# [THE PROBLEM]
Please convert the stretch from the start of the rows through the line containing "pyautogui.click(x=51, y=141)" into a Markdown table with the columns Number and Line, leaving out any blank lines.

# [INPUT DATA]
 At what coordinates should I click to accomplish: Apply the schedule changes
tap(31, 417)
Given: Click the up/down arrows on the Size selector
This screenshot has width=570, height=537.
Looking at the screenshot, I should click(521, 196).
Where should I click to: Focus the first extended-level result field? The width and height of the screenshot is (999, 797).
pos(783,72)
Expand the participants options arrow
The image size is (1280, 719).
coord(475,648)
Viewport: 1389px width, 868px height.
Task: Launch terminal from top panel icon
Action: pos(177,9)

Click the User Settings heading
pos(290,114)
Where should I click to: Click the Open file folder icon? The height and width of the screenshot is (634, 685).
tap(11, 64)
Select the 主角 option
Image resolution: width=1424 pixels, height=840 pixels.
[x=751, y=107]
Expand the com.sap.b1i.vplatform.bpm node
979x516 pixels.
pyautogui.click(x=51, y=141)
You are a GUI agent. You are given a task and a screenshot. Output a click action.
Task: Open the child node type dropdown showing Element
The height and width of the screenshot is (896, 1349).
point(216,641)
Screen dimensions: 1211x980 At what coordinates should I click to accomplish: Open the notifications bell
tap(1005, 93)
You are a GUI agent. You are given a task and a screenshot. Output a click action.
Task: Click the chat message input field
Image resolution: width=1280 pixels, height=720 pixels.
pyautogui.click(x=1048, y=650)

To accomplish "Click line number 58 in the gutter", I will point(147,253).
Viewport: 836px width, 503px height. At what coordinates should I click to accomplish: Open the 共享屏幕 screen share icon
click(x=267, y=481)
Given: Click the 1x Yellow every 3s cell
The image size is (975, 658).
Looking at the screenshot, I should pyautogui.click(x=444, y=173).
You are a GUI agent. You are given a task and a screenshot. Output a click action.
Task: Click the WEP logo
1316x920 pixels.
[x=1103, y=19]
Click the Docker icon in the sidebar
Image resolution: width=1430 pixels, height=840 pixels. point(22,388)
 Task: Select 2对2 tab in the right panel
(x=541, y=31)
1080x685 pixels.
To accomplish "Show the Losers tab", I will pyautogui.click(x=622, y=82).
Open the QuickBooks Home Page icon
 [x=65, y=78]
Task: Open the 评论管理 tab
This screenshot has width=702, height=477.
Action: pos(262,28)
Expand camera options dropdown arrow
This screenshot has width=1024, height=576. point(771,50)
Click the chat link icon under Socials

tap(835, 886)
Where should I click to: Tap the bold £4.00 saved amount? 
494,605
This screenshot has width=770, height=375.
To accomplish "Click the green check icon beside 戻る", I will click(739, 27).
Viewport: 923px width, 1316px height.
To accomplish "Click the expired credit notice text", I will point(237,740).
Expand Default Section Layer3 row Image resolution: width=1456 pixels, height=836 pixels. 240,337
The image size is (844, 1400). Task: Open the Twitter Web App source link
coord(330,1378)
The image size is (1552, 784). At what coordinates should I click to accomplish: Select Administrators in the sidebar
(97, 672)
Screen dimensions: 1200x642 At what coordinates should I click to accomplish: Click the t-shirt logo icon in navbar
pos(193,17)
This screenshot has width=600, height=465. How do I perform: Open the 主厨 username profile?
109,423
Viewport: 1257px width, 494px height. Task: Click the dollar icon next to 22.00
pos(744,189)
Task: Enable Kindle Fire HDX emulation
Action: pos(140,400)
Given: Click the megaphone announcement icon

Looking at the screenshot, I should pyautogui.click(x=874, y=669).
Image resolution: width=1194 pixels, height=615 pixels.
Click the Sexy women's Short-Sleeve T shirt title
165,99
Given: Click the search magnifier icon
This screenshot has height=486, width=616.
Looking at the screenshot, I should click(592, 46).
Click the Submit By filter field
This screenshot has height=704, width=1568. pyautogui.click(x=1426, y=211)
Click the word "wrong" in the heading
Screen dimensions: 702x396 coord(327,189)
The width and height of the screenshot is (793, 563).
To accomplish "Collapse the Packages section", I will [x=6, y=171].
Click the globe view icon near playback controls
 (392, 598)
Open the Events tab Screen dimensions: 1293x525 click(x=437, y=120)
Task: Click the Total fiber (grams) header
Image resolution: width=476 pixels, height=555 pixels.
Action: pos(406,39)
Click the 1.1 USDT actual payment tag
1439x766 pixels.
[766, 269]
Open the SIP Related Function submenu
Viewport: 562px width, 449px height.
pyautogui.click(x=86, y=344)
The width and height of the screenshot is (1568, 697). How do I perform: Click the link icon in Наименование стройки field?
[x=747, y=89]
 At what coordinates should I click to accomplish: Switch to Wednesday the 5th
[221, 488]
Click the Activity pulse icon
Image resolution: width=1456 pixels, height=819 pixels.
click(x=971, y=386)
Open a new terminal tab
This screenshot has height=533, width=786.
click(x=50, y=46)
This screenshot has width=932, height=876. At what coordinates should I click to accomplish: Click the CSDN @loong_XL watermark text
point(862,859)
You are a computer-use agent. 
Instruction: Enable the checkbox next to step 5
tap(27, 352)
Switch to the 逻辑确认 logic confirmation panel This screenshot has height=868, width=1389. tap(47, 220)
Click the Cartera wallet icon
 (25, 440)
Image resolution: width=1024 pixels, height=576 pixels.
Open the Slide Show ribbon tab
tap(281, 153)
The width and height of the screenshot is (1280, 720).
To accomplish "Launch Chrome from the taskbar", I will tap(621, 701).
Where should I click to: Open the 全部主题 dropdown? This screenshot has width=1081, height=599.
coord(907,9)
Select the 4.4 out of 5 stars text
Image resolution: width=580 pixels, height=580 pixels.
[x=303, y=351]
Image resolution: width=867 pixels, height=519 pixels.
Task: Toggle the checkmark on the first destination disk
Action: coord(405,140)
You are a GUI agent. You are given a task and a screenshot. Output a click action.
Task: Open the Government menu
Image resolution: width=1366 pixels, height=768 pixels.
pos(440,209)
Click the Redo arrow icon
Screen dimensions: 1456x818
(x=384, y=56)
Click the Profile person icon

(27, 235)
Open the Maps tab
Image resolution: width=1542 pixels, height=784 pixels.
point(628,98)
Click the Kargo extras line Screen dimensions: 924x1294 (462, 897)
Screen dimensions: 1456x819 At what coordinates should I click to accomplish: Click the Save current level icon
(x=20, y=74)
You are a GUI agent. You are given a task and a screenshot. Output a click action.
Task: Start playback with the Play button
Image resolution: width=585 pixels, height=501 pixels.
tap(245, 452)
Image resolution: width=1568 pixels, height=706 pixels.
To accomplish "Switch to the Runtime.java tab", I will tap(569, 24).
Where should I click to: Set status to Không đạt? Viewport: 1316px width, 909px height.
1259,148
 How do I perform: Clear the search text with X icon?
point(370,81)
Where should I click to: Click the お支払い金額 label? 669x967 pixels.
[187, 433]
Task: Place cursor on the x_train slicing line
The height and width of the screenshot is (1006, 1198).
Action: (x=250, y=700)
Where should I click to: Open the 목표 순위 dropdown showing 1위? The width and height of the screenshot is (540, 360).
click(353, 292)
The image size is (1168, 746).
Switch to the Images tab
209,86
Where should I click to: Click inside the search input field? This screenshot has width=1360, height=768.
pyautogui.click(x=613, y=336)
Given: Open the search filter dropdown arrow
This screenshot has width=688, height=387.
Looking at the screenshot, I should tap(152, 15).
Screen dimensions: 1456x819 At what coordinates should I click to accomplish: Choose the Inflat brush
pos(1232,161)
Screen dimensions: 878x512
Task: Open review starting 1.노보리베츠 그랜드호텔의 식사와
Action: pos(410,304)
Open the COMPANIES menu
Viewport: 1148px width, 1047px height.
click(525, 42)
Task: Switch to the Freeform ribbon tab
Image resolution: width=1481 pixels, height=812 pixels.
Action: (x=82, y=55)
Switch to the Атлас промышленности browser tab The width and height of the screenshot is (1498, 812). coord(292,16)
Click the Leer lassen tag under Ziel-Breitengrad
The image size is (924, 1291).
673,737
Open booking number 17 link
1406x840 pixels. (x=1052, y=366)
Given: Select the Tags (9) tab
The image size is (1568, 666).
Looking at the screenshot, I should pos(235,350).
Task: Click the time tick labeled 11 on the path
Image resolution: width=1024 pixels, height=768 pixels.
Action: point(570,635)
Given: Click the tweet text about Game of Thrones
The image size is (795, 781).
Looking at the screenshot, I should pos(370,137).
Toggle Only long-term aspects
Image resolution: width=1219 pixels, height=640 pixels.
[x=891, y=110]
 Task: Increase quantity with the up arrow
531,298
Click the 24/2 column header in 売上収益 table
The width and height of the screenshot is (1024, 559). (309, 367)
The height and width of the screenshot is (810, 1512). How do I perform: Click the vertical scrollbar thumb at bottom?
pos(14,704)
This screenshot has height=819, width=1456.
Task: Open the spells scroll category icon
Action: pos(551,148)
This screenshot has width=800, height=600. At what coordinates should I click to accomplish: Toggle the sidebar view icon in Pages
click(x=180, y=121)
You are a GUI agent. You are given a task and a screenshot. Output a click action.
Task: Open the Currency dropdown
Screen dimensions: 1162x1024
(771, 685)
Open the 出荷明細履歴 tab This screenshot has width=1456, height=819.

# [SOLUTION TO THIS TASK]
| Number | Line |
|---|---|
| 1 |  At what coordinates should I click to accomplish: Apply the schedule changes |
| 2 | tap(31, 417) |
| 3 | Given: Click the up/down arrows on the Size selector |
| 4 | This screenshot has width=570, height=537. |
| 5 | Looking at the screenshot, I should click(521, 196). |
| 6 | Where should I click to: Focus the first extended-level result field? The width and height of the screenshot is (999, 797). |
| 7 | pos(783,72) |
| 8 | Expand the participants options arrow |
| 9 | The image size is (1280, 719). |
| 10 | coord(475,648) |
| 11 | Viewport: 1389px width, 868px height. |
| 12 | Task: Launch terminal from top panel icon |
| 13 | Action: pos(177,9) |
| 14 | Click the User Settings heading |
| 15 | pos(290,114) |
| 16 | Where should I click to: Click the Open file folder icon? The height and width of the screenshot is (634, 685). |
| 17 | tap(11, 64) |
| 18 | Select the 主角 option |
| 19 | Image resolution: width=1424 pixels, height=840 pixels. |
| 20 | [x=751, y=107] |
| 21 | Expand the com.sap.b1i.vplatform.bpm node |
| 22 | 979x516 pixels. |
| 23 | pyautogui.click(x=51, y=141) |